Exercise instructions
Begin at the line that holds "This screenshot has width=358, height=259." and retype every line through the end of the material, both included. Leave out the pictures.

Source data
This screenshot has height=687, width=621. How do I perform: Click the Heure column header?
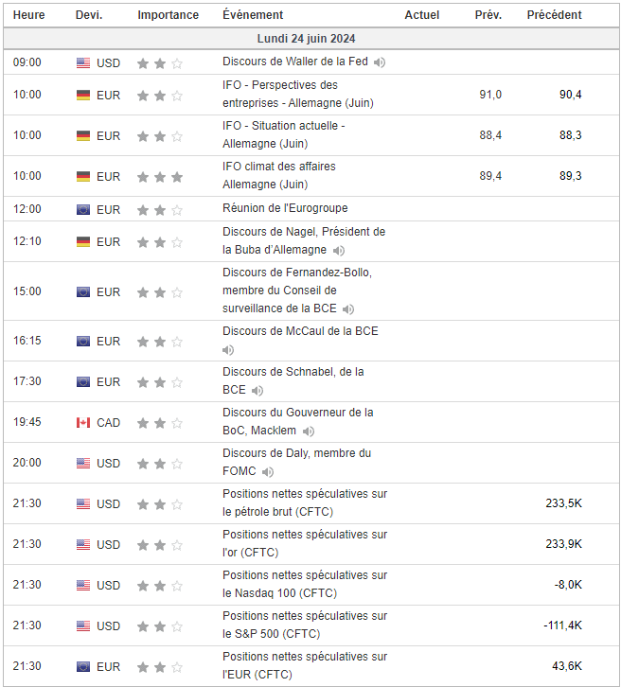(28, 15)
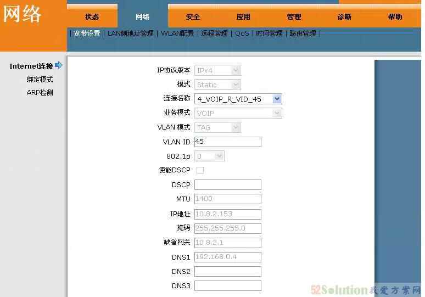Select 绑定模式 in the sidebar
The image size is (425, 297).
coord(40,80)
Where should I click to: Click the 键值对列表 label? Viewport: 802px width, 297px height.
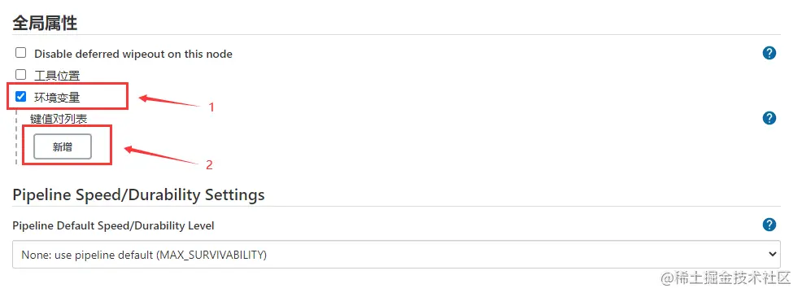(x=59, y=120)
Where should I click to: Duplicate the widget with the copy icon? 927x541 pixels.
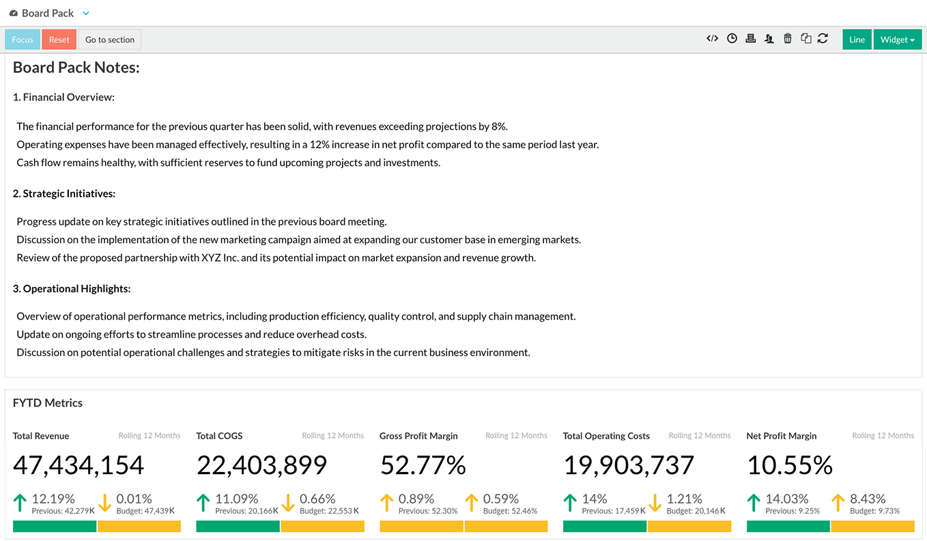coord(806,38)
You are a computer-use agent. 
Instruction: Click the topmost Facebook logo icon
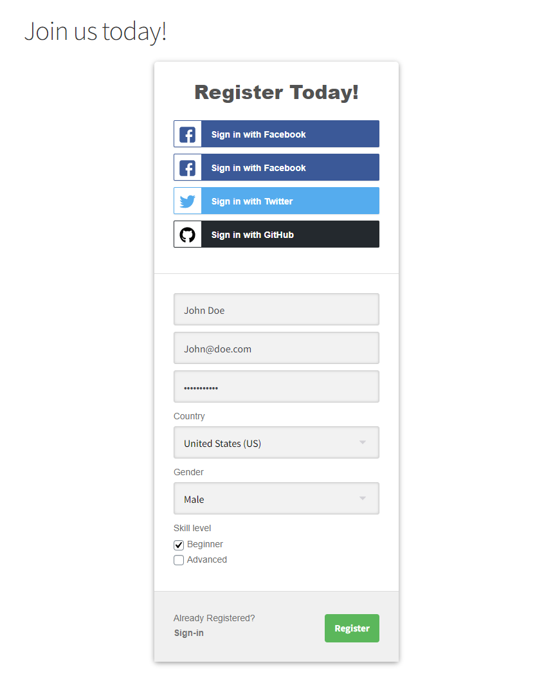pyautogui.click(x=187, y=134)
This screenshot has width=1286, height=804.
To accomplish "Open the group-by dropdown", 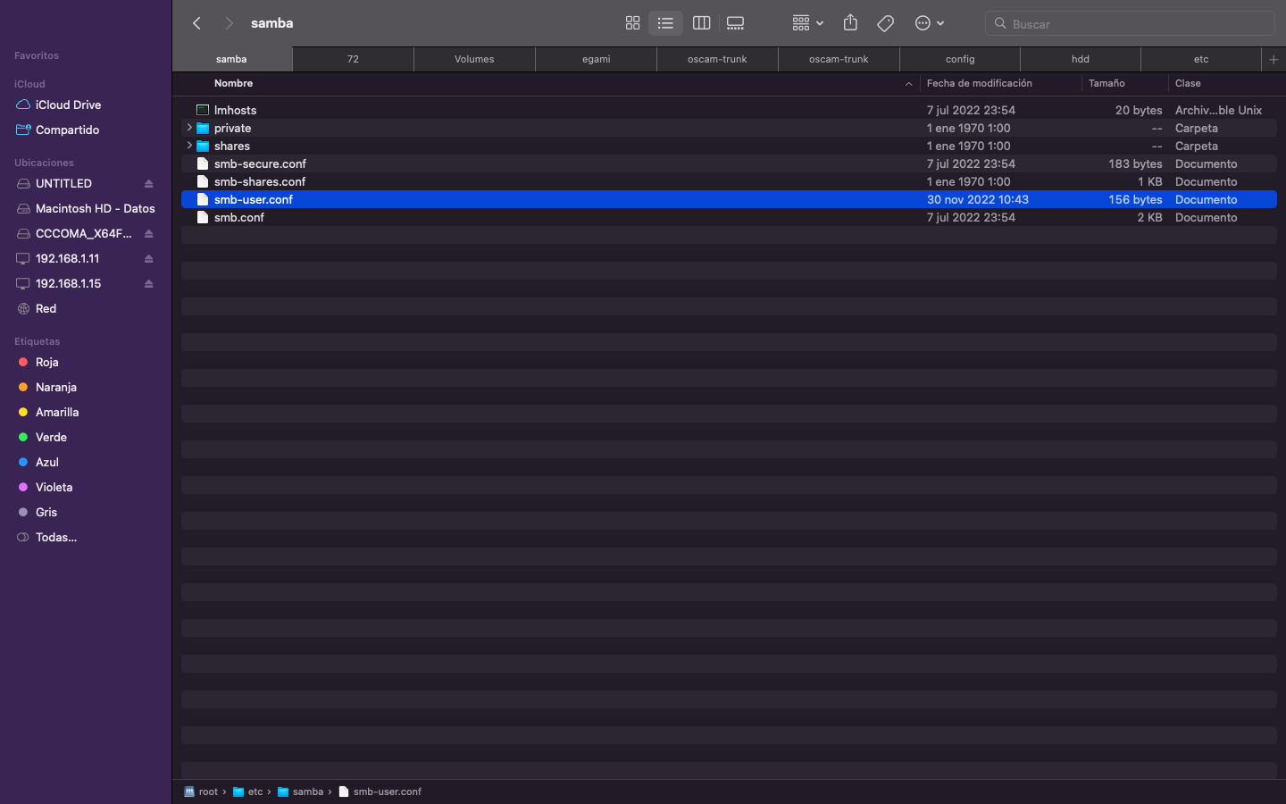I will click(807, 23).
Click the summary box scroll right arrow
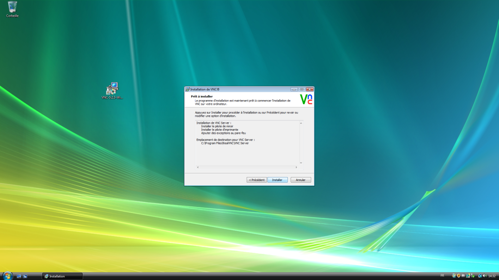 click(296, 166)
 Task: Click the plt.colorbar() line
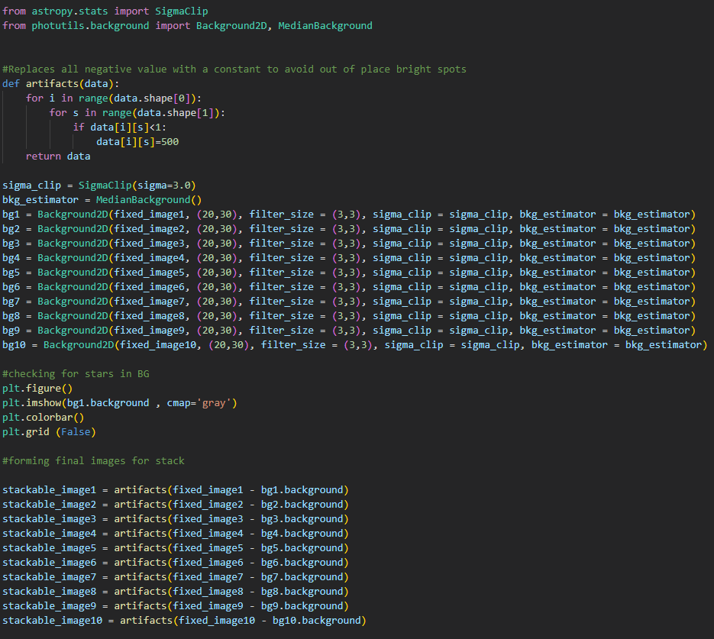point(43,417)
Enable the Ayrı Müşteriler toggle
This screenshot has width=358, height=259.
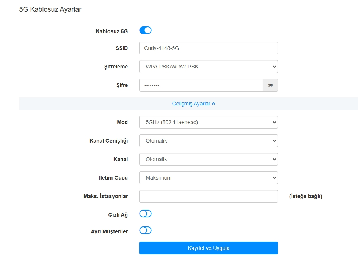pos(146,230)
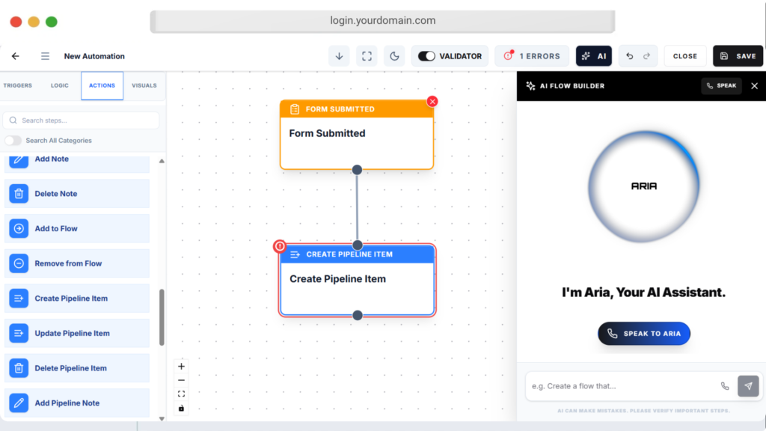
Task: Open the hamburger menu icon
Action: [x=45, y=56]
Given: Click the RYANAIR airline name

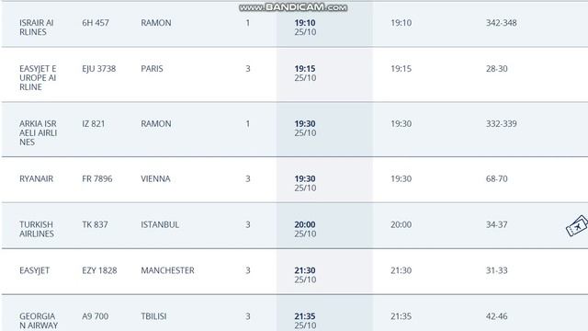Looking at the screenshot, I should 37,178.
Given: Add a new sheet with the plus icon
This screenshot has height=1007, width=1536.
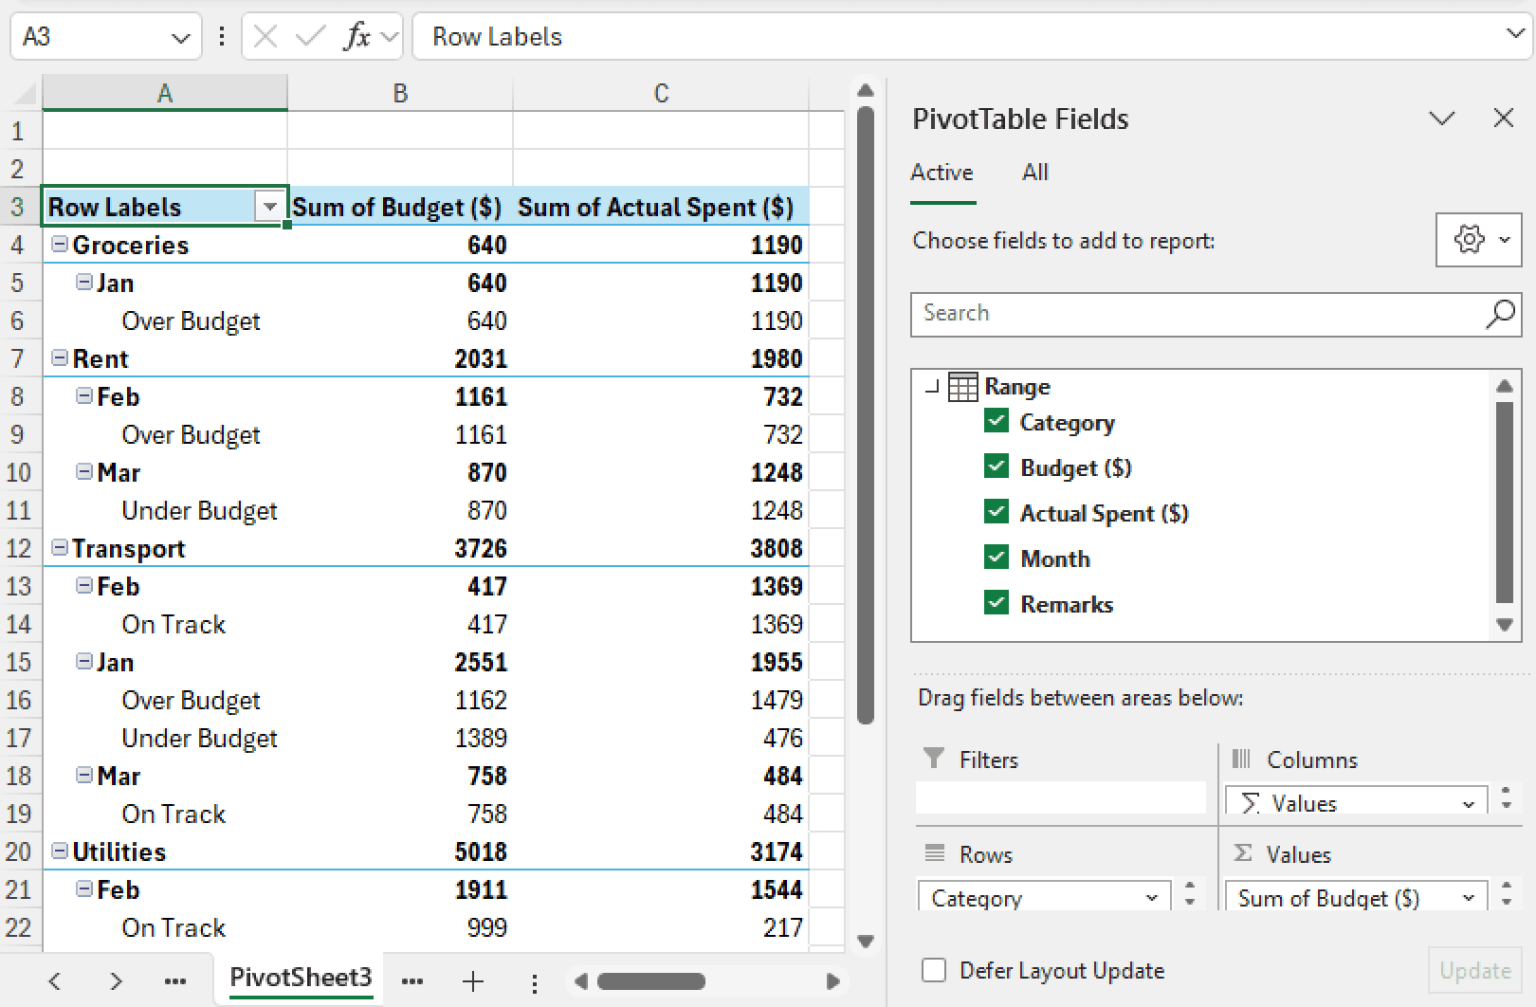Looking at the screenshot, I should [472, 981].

Written reply
This screenshot has width=358, height=259.
pos(146,230)
Task: Open the hamburger menu icon
Action: [x=45, y=56]
Given: Click the RYANAIR airline name

Looking at the screenshot, I should 37,178.
Given: Add a new sheet with the plus icon
This screenshot has height=1007, width=1536.
Looking at the screenshot, I should [472, 981].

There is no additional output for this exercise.